**What the task asks:**
In the records below, find the line containing "Where should I" and transcribe it and every line after it exactly; leave the pictures out.

Saved entries
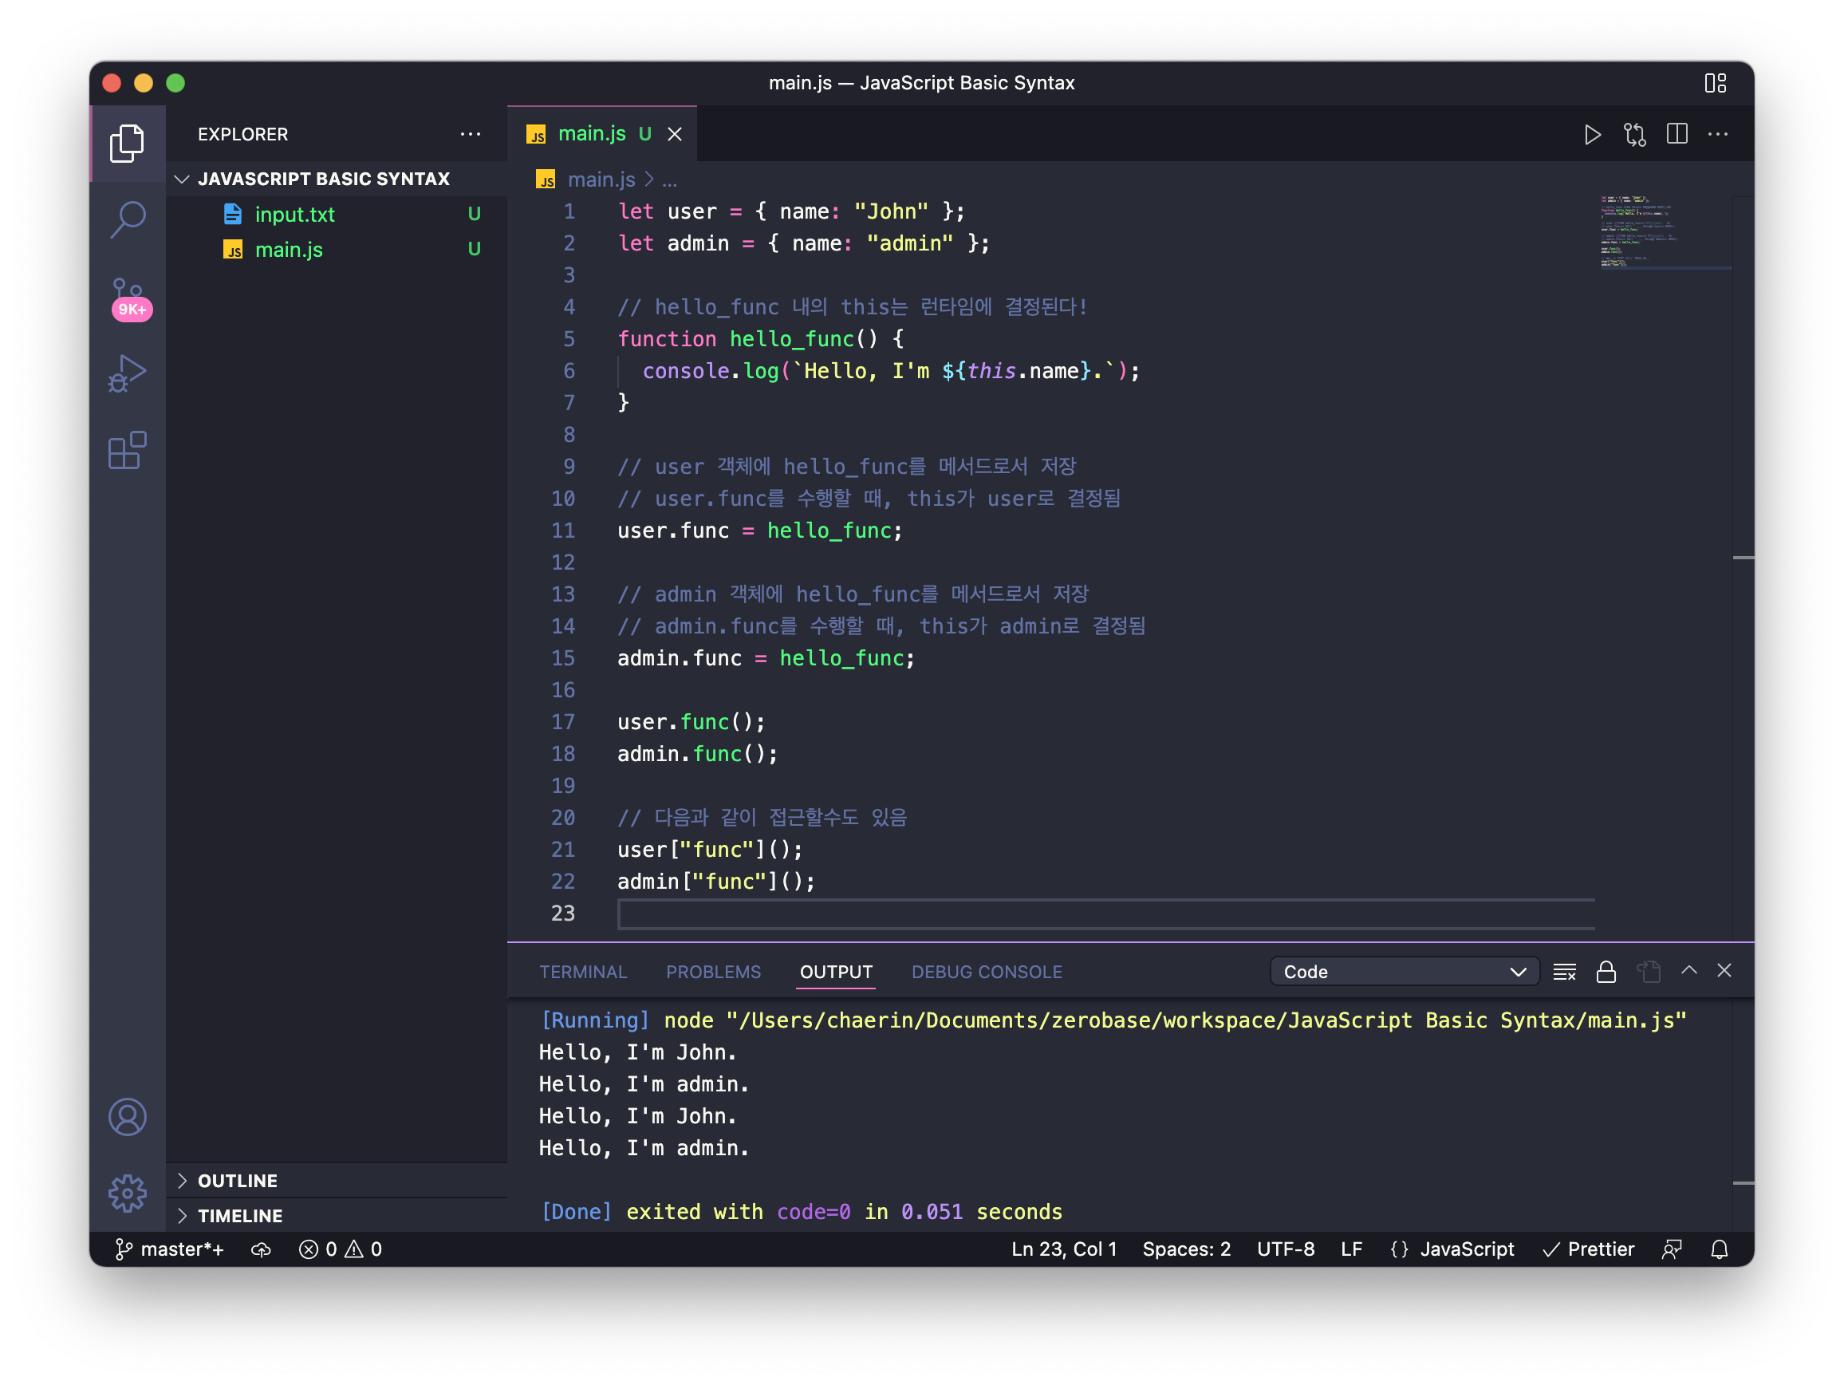The image size is (1844, 1385).
Task: Open the Extensions view
Action: click(x=128, y=451)
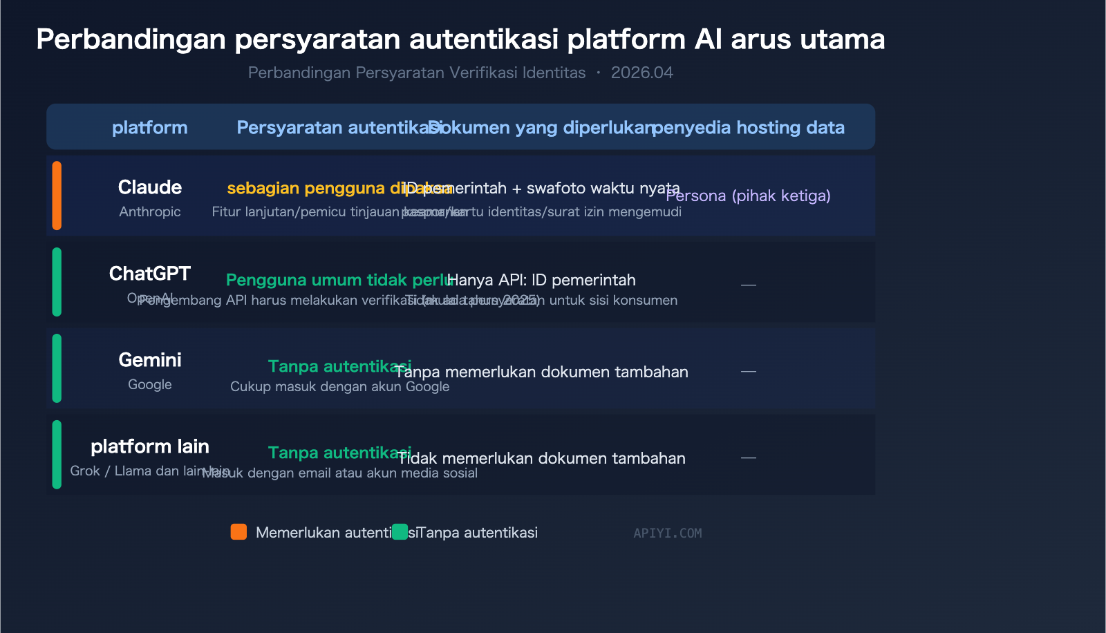The height and width of the screenshot is (633, 1106).
Task: Click the green legend square
Action: (x=400, y=532)
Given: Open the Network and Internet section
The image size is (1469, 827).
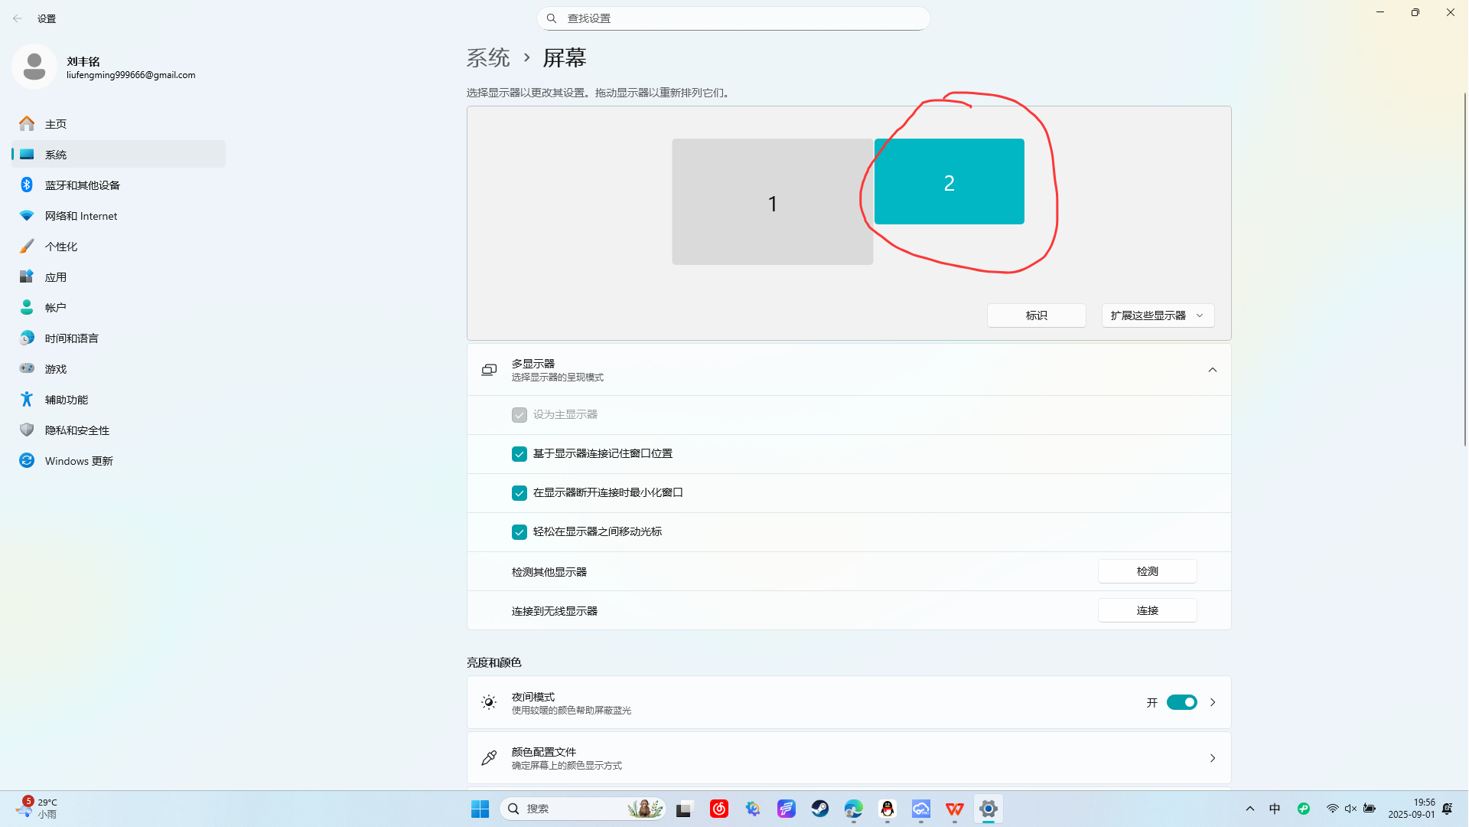Looking at the screenshot, I should click(80, 216).
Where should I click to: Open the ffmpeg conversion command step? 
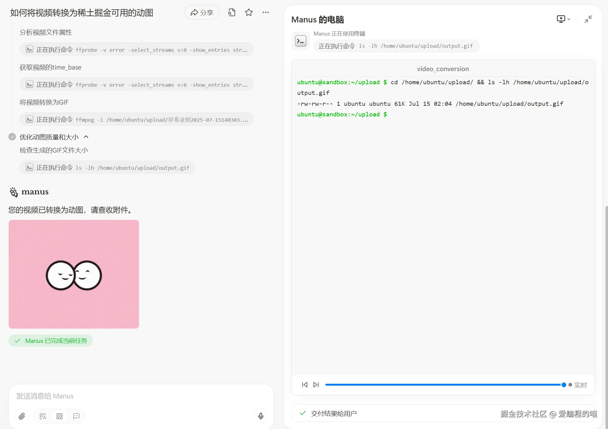136,119
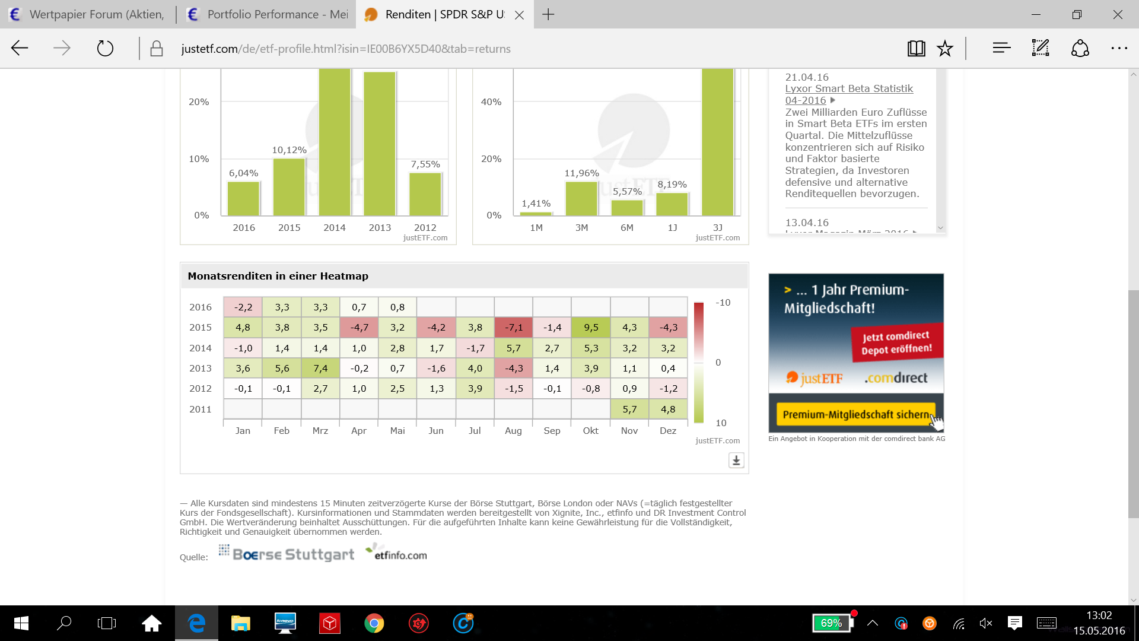Switch to Portfolio Performance tab
The width and height of the screenshot is (1139, 641).
coord(267,14)
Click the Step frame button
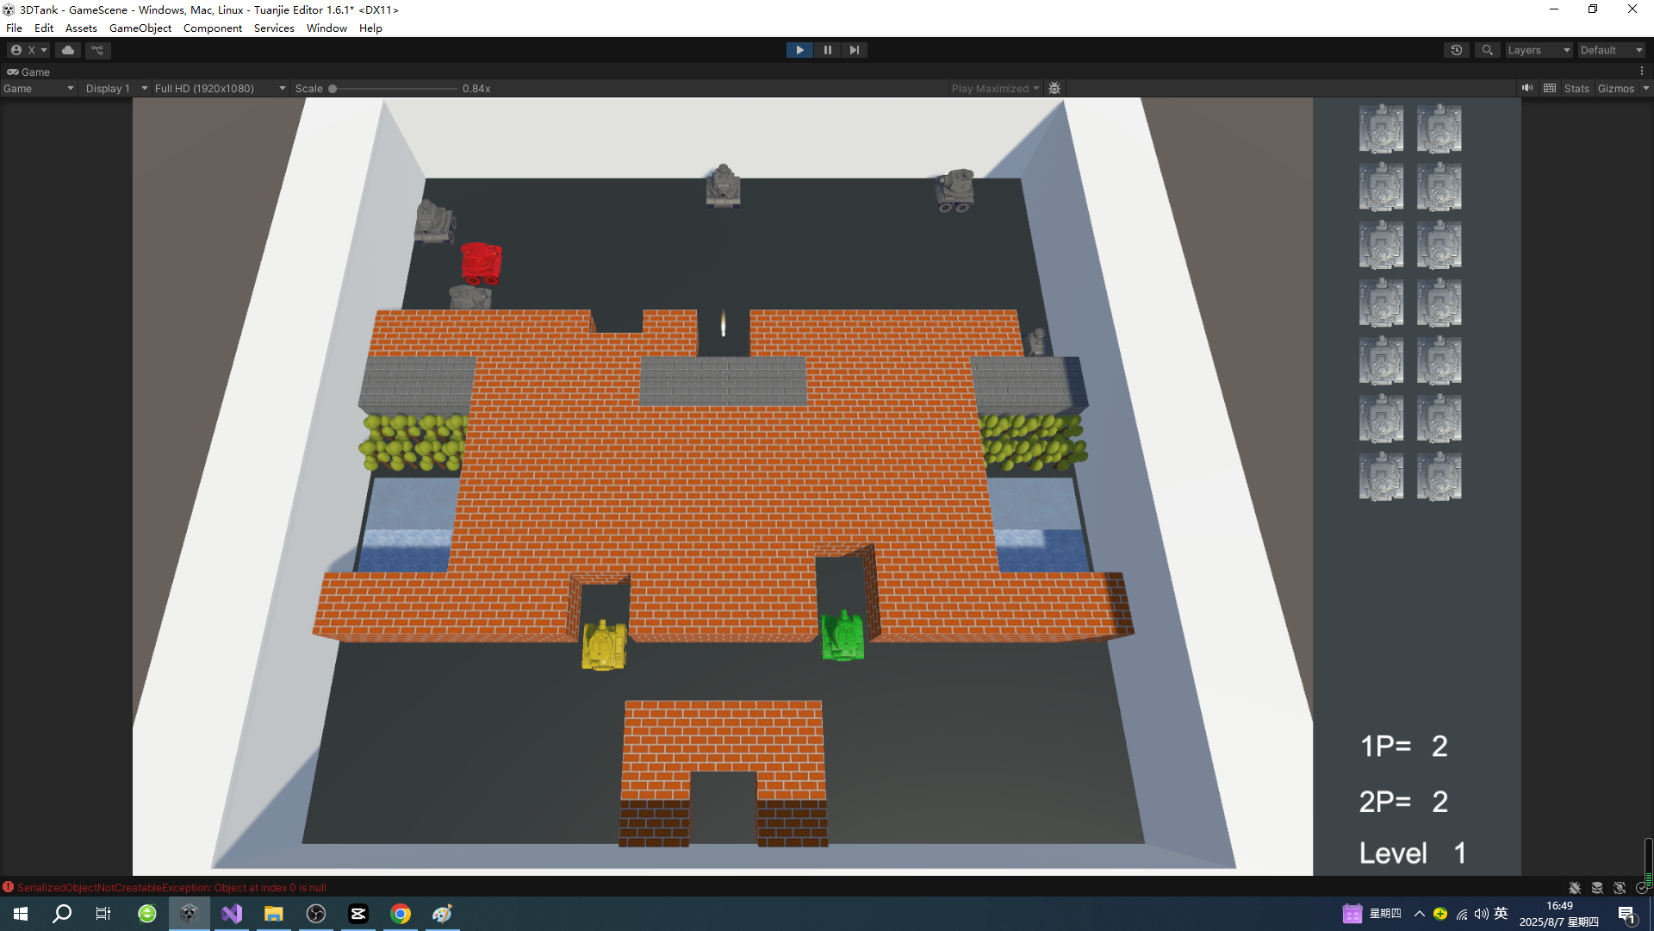 (854, 50)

**Worked solution:**
Where should I click to: Open the ffmpeg conversion command step? 
136,119
Switch to Portfolio Performance tab
The width and height of the screenshot is (1139, 641).
coord(267,14)
Click the Step frame button
 (854, 50)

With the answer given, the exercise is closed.